_Task details_: Reproduce every record below exactly, with the pictures left out.

Available records Start Marker

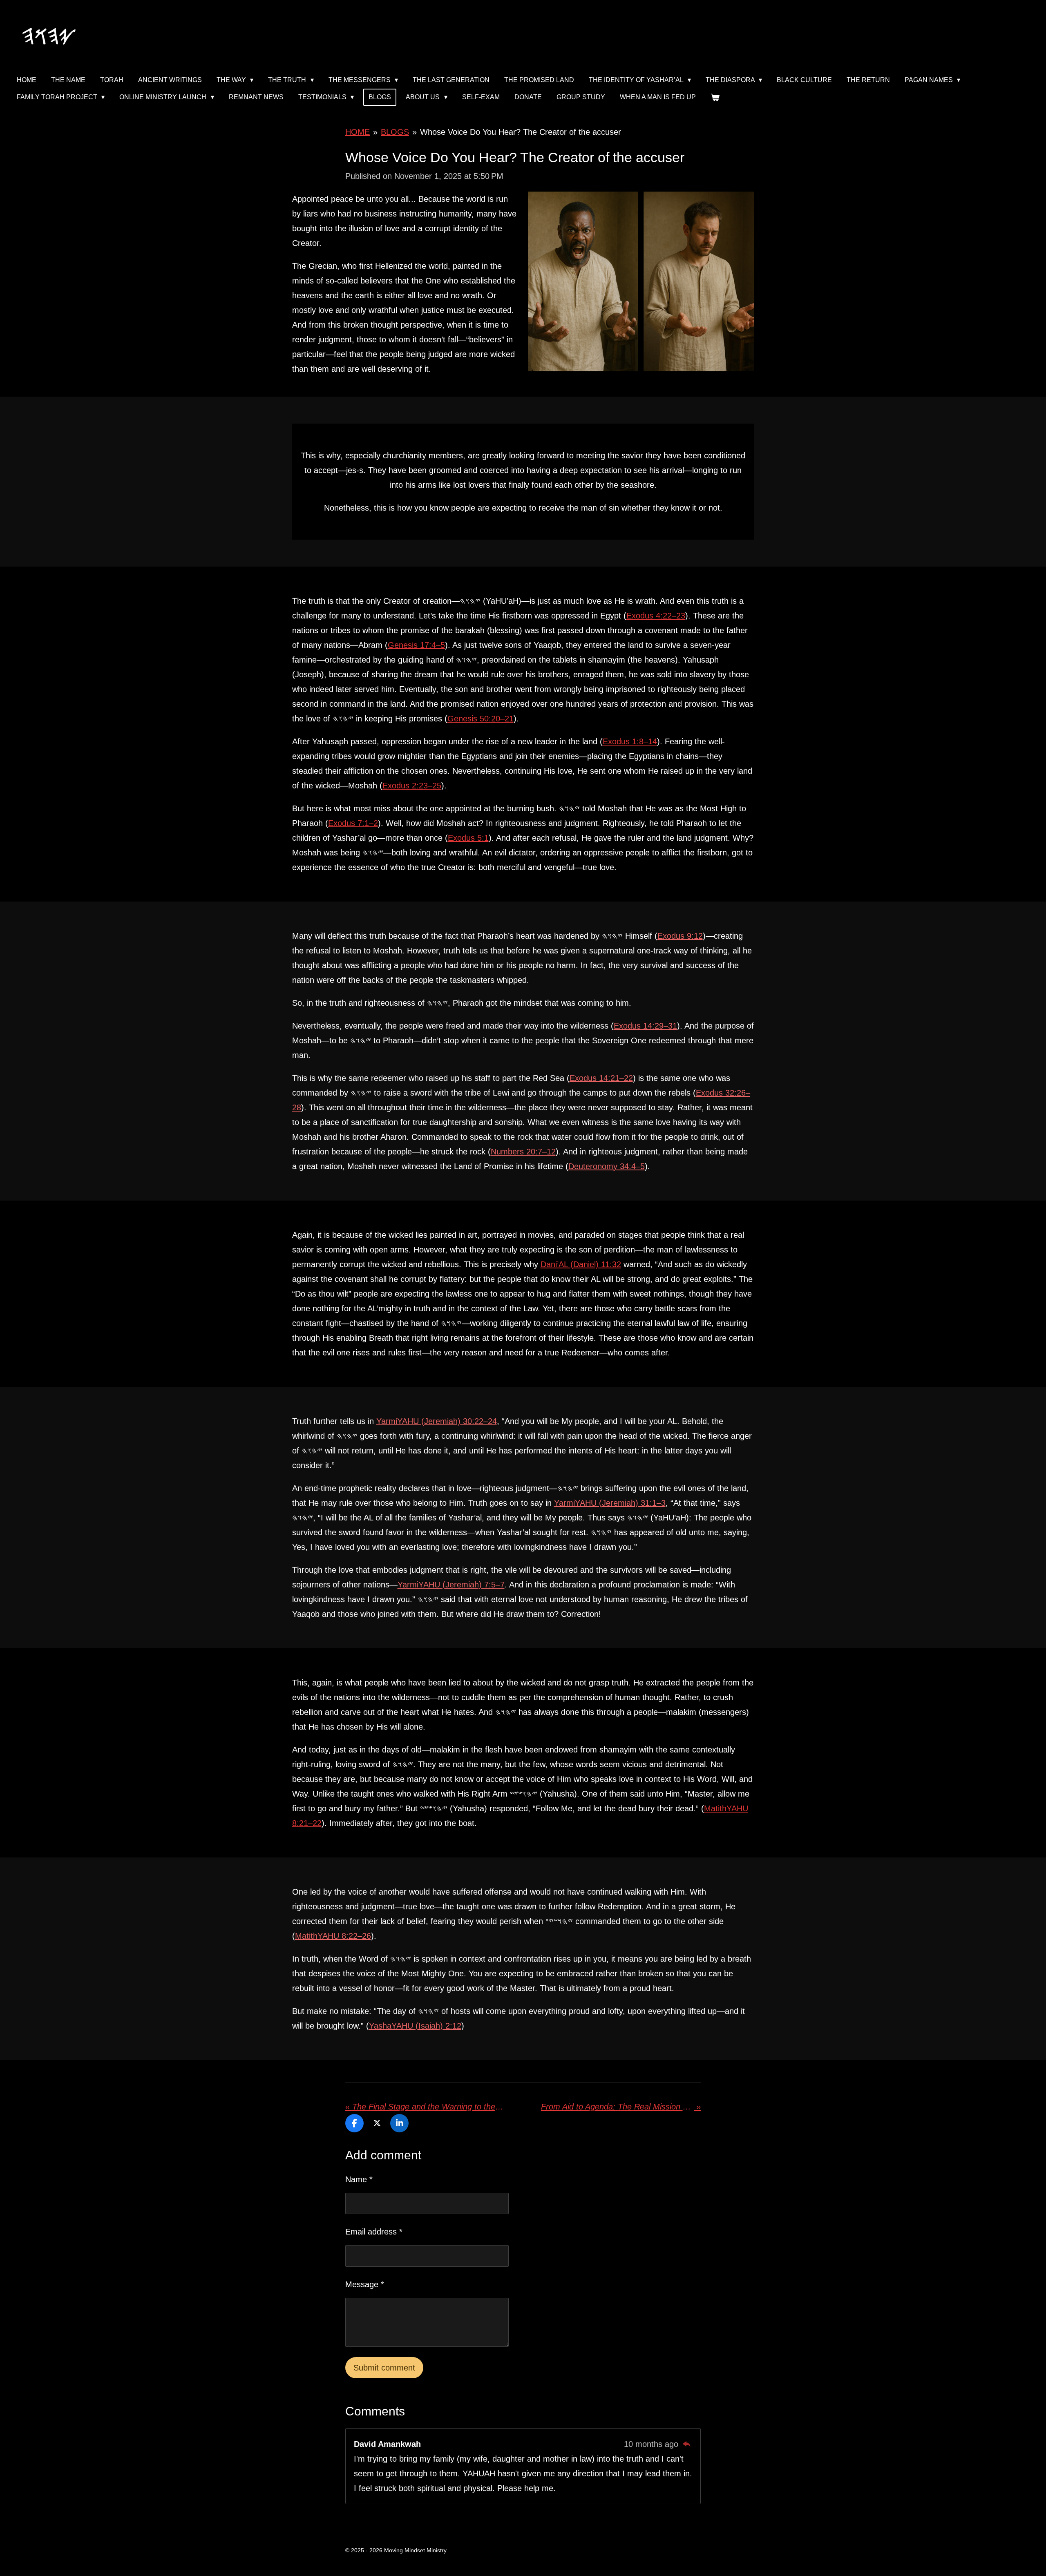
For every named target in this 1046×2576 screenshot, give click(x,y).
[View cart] (715, 97)
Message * (364, 2284)
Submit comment (384, 2367)
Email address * (373, 2231)
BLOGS (395, 131)
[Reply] (686, 2444)
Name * (359, 2179)
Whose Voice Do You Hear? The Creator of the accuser (520, 131)
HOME (357, 131)
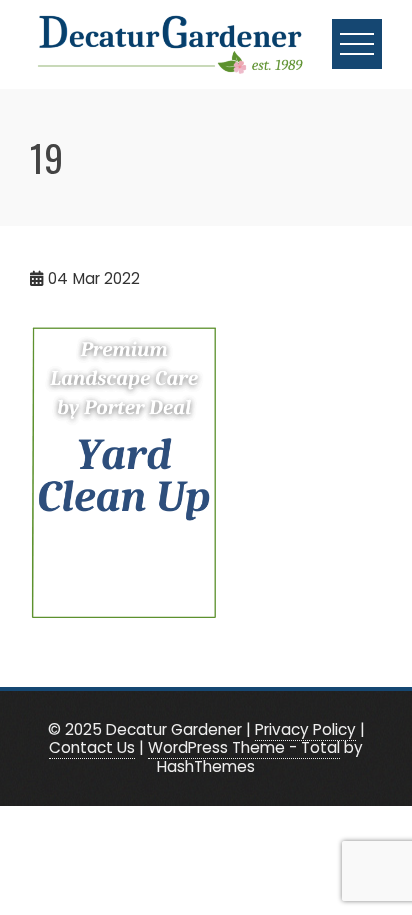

Available records End Marker

_Output of the exercise_:
For every named target in this 1046×2576 screenshot, give click(x,y).
[View cart] (715, 97)
Message * (364, 2284)
Submit comment (384, 2367)
Email address * (373, 2231)
BLOGS (395, 131)
[Reply] (686, 2444)
Name * (359, 2179)
Whose Voice Do You Hear? The Creator of the accuser (520, 131)
HOME (357, 131)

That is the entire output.